Kevin Durant #35 of the Golden State Warriors reacts after the Warriors made a basket against the Atlanta Hawks at ORACLE Arena on November 13 in Oakland, California. Ezra Shaw/Getty Images

Kevin Durant has claimed his well-publicized altercation with Draymond Green won't have any impact on any decisions regarding his future.

The defending NBA Finals MVP signed a new two-year deal with the Warriors in the summer but has a player option for the 2019-20 season, which he is expected to decline in favor of testing free agency.

However, he insisted the spat with Green will "not factor" in his decision.

"At the end of the day, I'm just a ballplayer that's just trying to be in a great environment to play basketball and groom my skills every day," Durant was quoted as saying by Yahoo! Sports.

"And I want to compete on a level that once the game starts, I'm just totally comfortable with my surroundings, with just going out there and being me."

Last week, Durant and Green were involved in a heated exchange on the bench during a loss to the Los Angeles Clippers before the argument spilled into the locker room.

Green was suspended without pay for one game as a result of the incident in which he reportedly told Durant he was free to leave the franchise this summer as Golden State had already won a title before he joined in 2016.

While the Warriors aren't the first team to be rocked by an internal spat, their situation is potentially made a lot more complicated by the fact Durant's free agency is looming large.

The Warriors are obviously desperate to keep Durant in California as they seek a third NBA title in a row and hope to move into their new arena in San Francisco next season with their superteam intact.

At the same time, Durant has made clear he wants to get paid after sacrificing financially since joining the Warriors in 2016.

Initially he signed a two-year deal worth $54.3 million with Golden State, before penning another new two-year deal worth $53 million in 2017. Durant could have signed a more lucrative deal but left $10 million on the table to help the Warriors keep Andre Iguodala, and this summer signed a one-and-done deal worth $30 million.

The two-time NBA champion, however, suggested he was ready to move on and put the incident behind him.

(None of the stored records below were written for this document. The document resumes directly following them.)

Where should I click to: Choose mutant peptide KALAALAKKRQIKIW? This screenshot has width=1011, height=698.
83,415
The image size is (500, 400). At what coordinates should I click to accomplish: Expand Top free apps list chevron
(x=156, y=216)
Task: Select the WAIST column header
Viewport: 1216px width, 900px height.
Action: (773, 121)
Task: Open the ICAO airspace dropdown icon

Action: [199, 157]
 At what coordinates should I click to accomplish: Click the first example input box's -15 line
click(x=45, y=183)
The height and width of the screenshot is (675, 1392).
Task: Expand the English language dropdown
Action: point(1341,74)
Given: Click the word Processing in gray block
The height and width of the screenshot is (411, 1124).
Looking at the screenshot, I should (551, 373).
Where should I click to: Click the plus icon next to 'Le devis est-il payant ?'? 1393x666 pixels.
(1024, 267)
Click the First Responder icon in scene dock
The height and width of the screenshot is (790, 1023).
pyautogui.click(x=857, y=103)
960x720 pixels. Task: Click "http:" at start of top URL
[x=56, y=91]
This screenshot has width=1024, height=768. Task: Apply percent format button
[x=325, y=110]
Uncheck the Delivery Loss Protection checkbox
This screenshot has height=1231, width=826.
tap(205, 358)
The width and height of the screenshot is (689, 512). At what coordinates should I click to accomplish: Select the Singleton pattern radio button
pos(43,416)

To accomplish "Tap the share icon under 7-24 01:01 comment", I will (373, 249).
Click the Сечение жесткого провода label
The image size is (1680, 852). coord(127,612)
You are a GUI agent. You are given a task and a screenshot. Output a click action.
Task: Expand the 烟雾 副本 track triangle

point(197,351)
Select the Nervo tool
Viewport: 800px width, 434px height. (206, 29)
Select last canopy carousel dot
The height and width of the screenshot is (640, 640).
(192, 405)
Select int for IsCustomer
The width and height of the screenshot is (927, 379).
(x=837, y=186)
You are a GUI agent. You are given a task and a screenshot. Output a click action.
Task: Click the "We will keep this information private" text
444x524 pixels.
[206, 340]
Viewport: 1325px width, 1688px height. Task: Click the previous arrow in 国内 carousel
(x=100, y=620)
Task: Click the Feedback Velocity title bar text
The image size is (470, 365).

"I know that I've got to make a choice with myself, like how long are you going to be upset about this to the point where you're going to let it affect what you do on the floor or how you approach the game?," he added.

"Once it gets there now, I got to make a grown-man decision and tell myself, 'Look, man, no matter what, you still got to come to work every single day. It's going to work out. It's going to figure itself out.' And I think everyone's been handling it the best way they could, and we're just trying to move forward with it."

The Warriors have won just one of their four games since the altercation between Green and Durant and have lost the last three straight games on their road trip to Texas. The defending NBA champions sit third in the Western Conference with a 12-6 record behind the Portland Trail Blazers and the Memphis Grizzlies.